**STATED PROBLEM**:
Rewrite as a numbered list the lines from the one with "Task: Open the" to the one with "Screen dimensions: 750x1000", leaving out any blank lines.

**INPUT ROWS**:
** START **

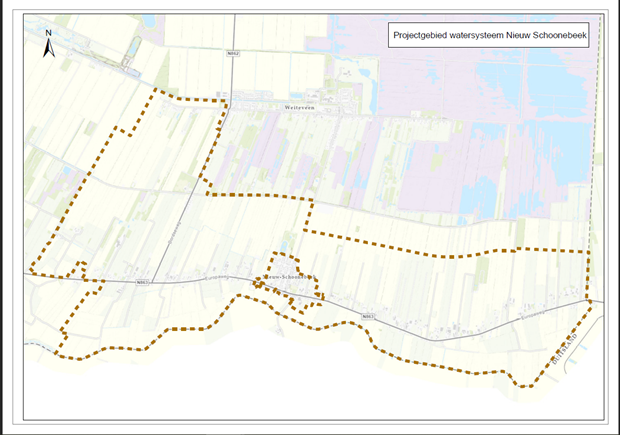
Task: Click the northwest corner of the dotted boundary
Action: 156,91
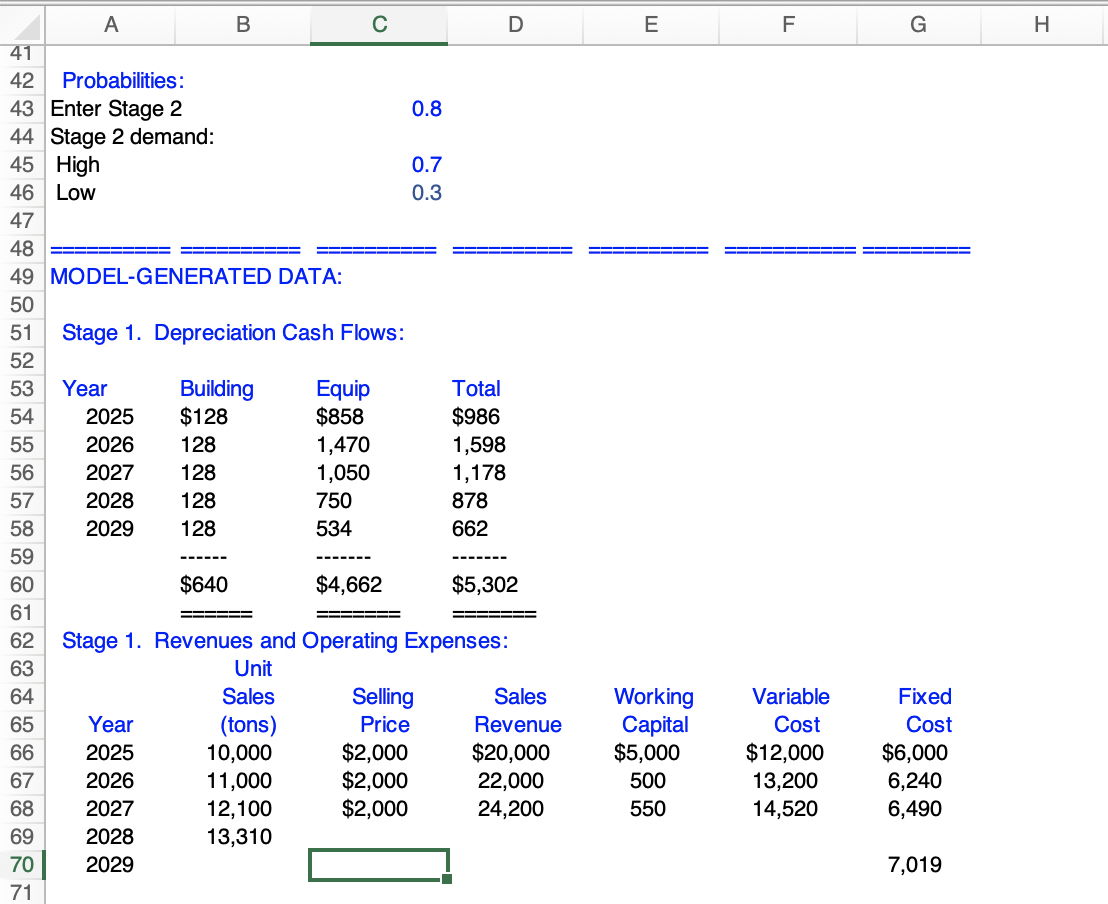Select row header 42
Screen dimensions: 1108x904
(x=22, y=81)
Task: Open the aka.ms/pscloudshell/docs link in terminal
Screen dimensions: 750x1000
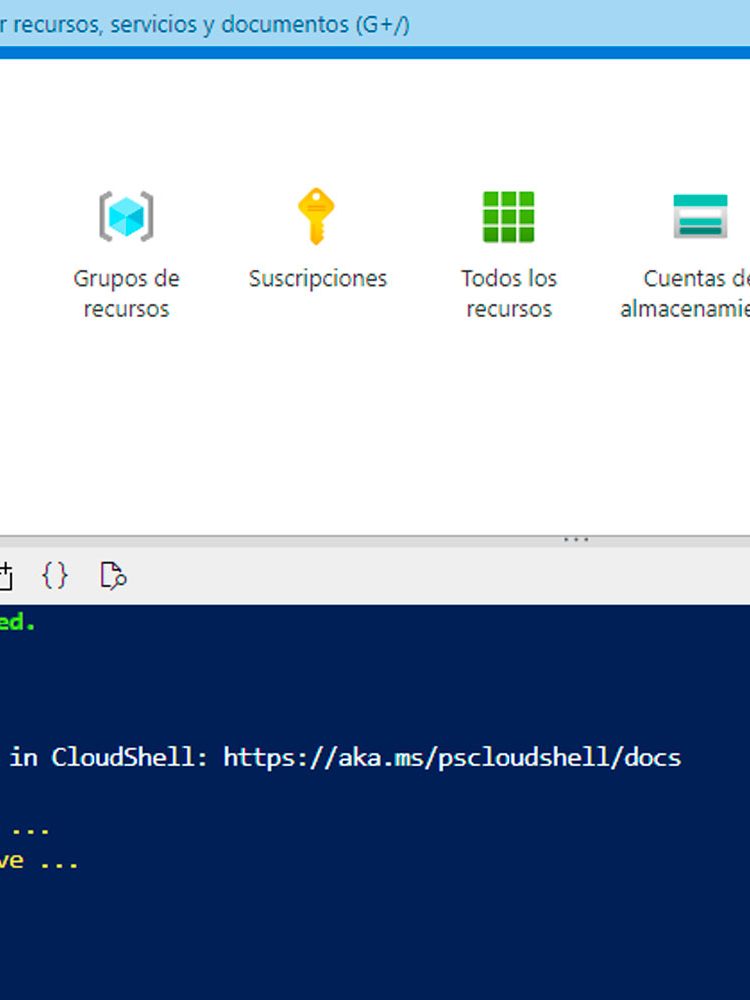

** END **
** START **

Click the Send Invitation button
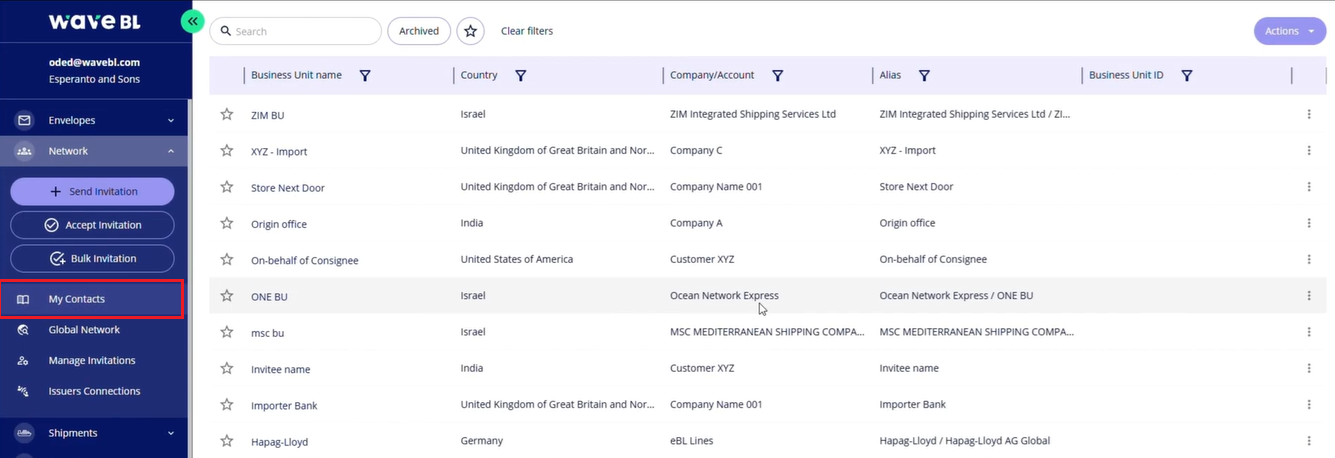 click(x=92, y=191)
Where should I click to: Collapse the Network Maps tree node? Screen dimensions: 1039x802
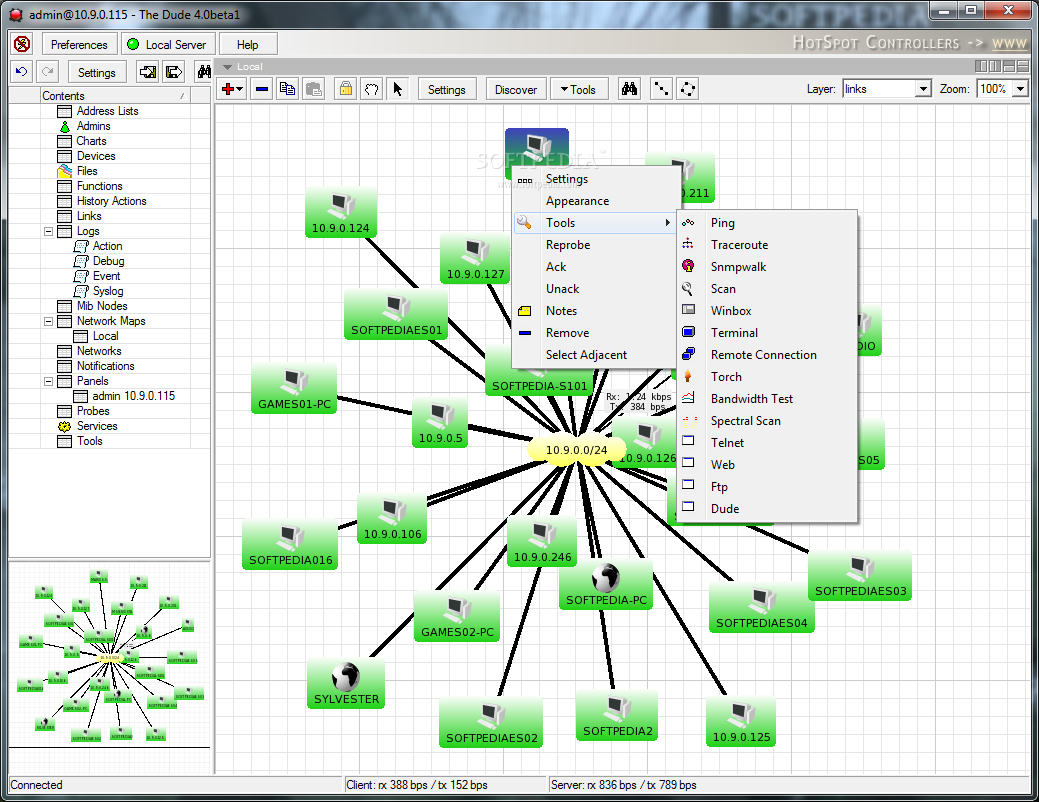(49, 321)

** END **

**THE RESULT**:
1. Task: Open the aka.ms/pscloudshell/docs link in terminal
2. Screen dimensions: 750x1000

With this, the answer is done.